:: Brief ::
Transcribe the records in full, keeping every character as it is.

Stored items
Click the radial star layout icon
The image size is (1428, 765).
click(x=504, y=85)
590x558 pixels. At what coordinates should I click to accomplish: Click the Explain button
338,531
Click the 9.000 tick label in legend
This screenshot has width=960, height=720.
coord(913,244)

:: Response to this task ::
Click the radial star layout icon
The image size is (1428, 765).
click(x=504, y=85)
590x558 pixels. At what coordinates should I click to accomplish: Click the Explain button
338,531
Click the 9.000 tick label in legend
This screenshot has width=960, height=720.
coord(913,244)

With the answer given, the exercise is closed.